Roman majeur de la littérature africaine francophone, Une si longue lettrede Mariama Bâ propose une réflexion sur la condition féminine, les rapports sociaux et les contradictions d’une société postcoloniale en mutation.
Publié pour la première aux Nouvelles Éditions Africaines du Sénégal en 1979, Une si longue lettres’ouvre sur un deuil. Ramatoulaye, enseignante sénégalaise, écrit à son amie Aïssatou qui vit aux Etats Unis pour lui annoncer la mort de son mari, Modou Fall. Alors qu’elle observe les quarante jours de veuvage prescrits par la tradition musulmane, elle adresse une longue lettre à sa meilleure amie Aïssatou, qui vit en France.
Ce monologue « épistolaire » devient le moyen par lequel elle retrace les événements de sa vie conjugale, familiale et sociale. Ramatoulaye revient sur les débuts de son histoire avec Modou. Leur amour, leur mariage, puis leur vie de couple marquée par la complicité, la naissance de douze enfants, mais aussi par l’inattendue trahison de son mari, qui, après vingt-cinq ans de vie commune, épouse en secret une jeune fille de dix-sept ans, Binetou, l’amie de leur propre fille.

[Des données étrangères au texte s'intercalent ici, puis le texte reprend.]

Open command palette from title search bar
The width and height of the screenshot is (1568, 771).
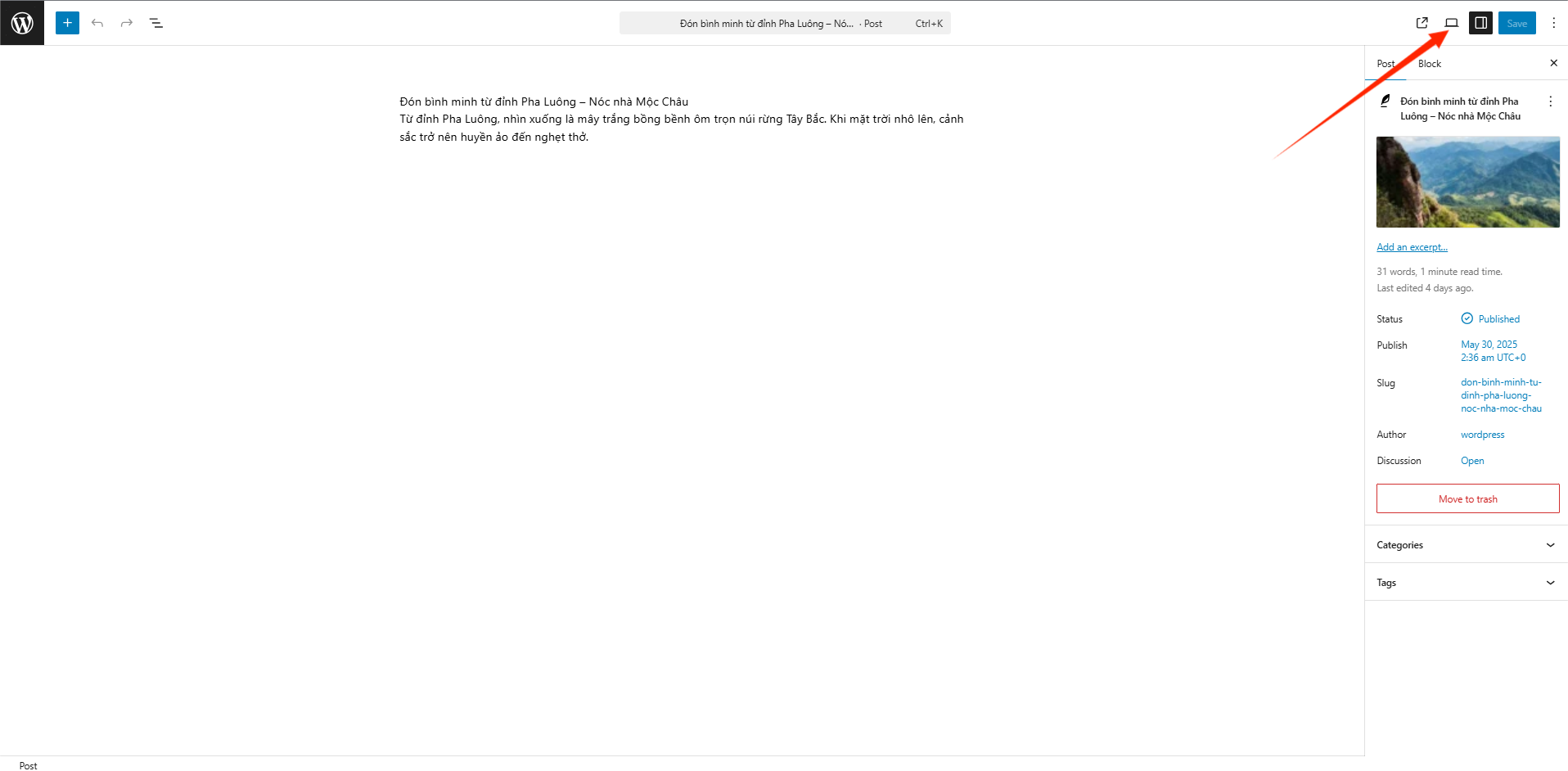coord(784,24)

Ramatoulaye découvre cette union sans aucun avertissement.
Elle refuse le divorce malgré la pression, préférant rester dans son foyer pour préserver une forme de dignité et continuer à assumer son rôle de mère et d’épouse. À travers cette lettre, elle évoque aussi le parcours d’Aïssatou, qui a refusé le même type de compromis. Quand son mari, Mawdo Bâ, a cédé à la pression de sa mère pour prendre une seconde épouse, Aïssatou a quitté le domicile conjugal, s’est installée avec ses enfants et a poursuivi ses études en France, devenant interprète à l’ambassade. Les deux amies incarnent deux postures face à l’oppression patriarcale : l’une dans la soumission, l’autre dans la liberté et l’autonomie.
Le roman déroule aussi des portraits de femmes de générations différentes : la coépouse Nabou, la jeune Binetou contrainte par sa mère à épouser un homme riche, la cousine farmaniste Aïda, la fille Daba militante, la servante Jacqueline confrontée à la dépression, la sœur aînée Yaye Fatou qui reste dans les cadres imposés son père.
Chaque figure féminine dans ce roman apporte un éclairage sur les conditions sociales, familiales et psychologiques des femmes dans une société en mutation. La narration permet d’embrasser plusieurs questions centrales : la polygamie et ses conséquences sur les femmes, les contradictions entre les prescriptions religieuses, les attentes traditionnelles et les aspirations individuelles. Le roman interroge aussi la transmission, l’éducation, l’amitié, la maternité, le rôle des femmes dans l’espace public, et la difficile articulation entre modernité et coutume traditionnelles.
Ramatoulaye, à la fin de son long récit, fait le choix de rester fidèle à ses principes. Lorsqu’un vieil ami, Daouda Dieng, veuf et ancien prétendant, lui propose le mariage, elle refuse poliment. Elle réaffirme sa volonté d’avancer seule, sans renier ses engagements religieux ni ses responsabilités de mère.